──────── DATA FOR PROCESSING

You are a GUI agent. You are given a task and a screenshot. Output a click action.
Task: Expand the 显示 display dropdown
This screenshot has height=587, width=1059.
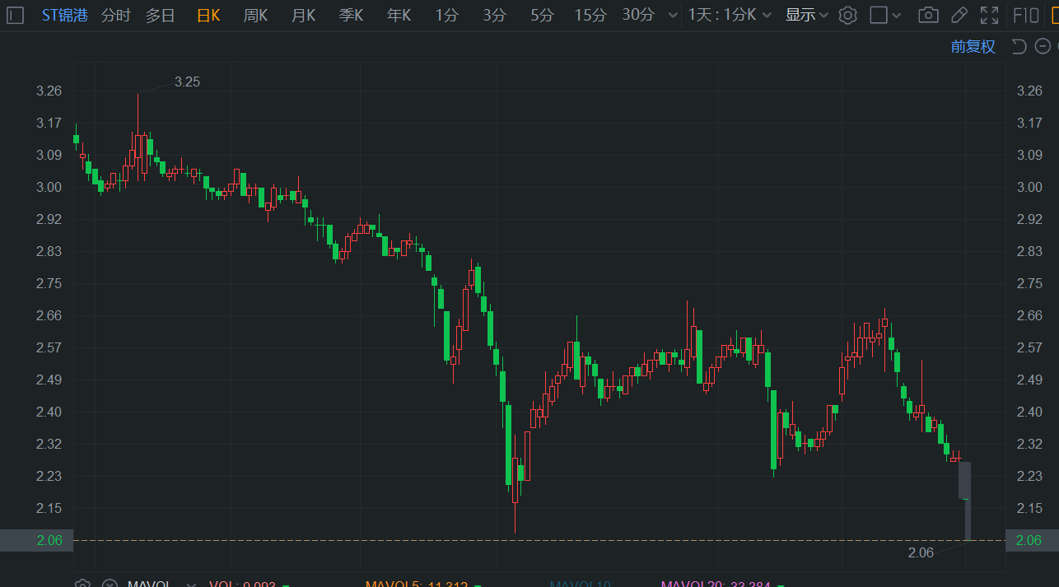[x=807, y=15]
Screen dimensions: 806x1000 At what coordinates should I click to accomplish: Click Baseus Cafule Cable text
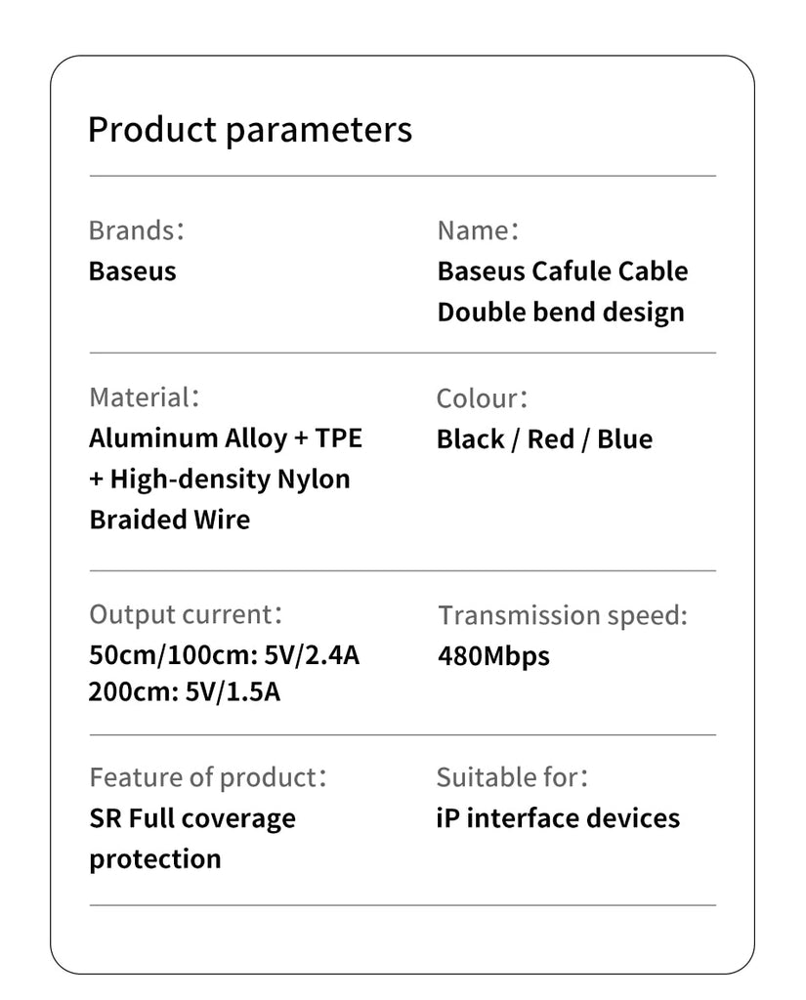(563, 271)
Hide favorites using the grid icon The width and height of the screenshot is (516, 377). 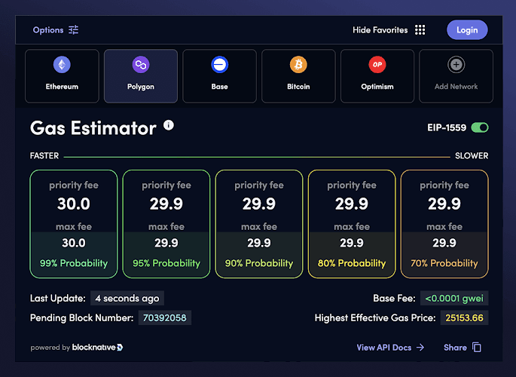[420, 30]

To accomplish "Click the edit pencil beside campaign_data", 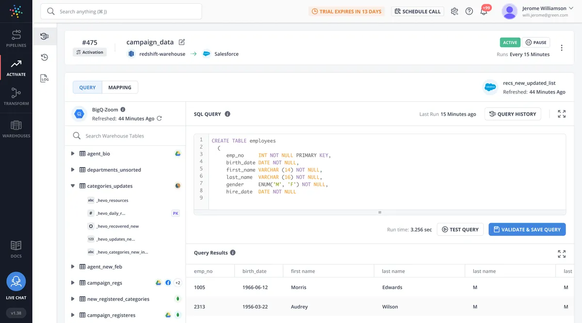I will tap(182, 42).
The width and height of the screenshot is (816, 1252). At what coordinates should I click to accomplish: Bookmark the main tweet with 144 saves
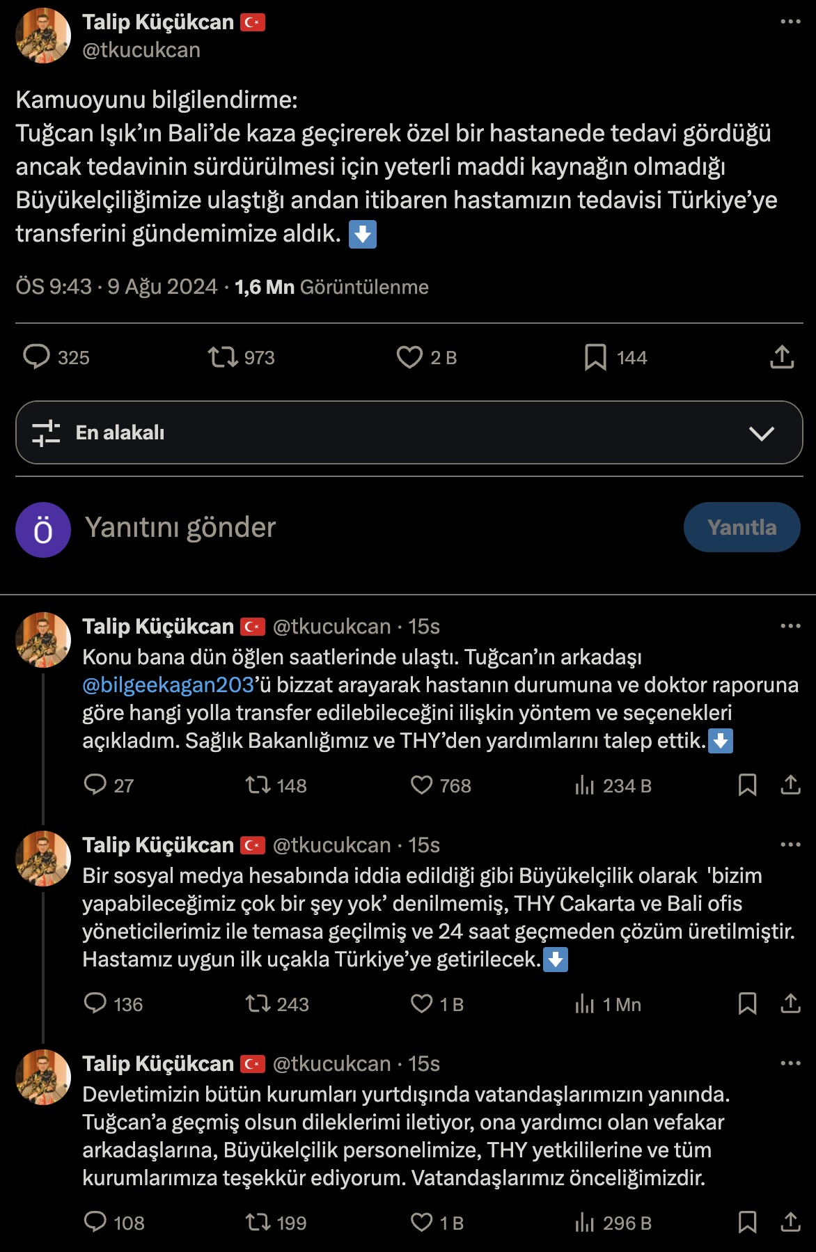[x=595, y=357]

────────────────
──────── DATA FOR PROCESSING

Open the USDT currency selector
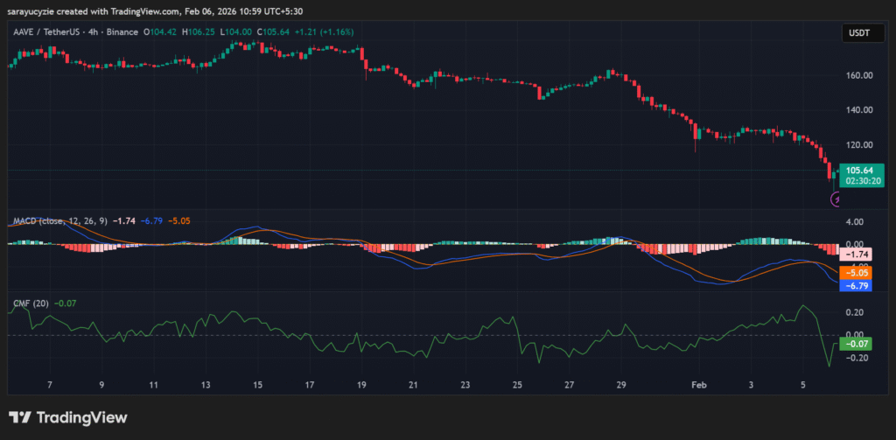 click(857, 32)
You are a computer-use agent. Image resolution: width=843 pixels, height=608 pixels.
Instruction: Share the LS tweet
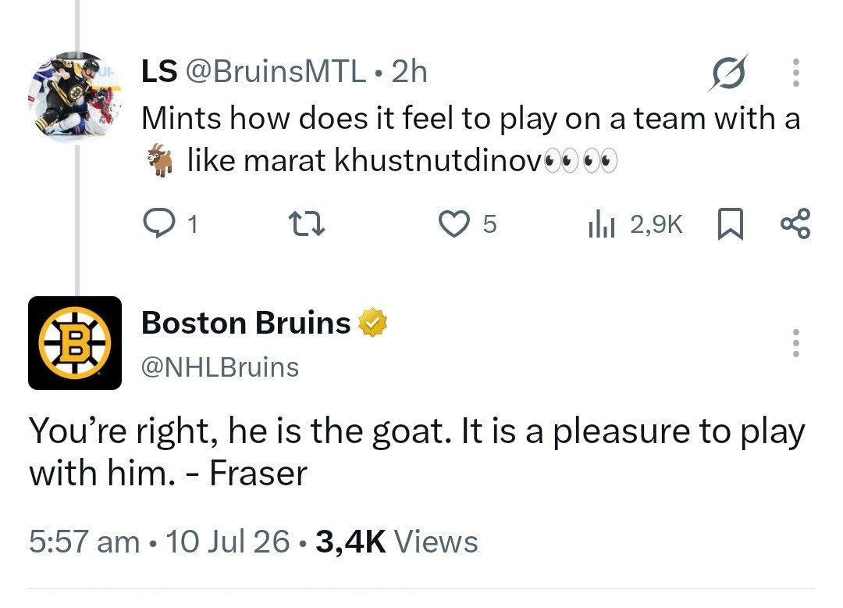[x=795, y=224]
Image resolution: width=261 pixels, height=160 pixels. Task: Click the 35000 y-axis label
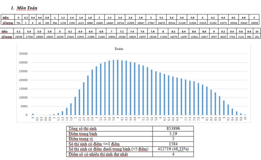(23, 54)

────────────────

▶ EXERCISE AIM
State the count of lines in the data holding the word "agent", adding nothing to it.

▶ ANSWER SECTION
2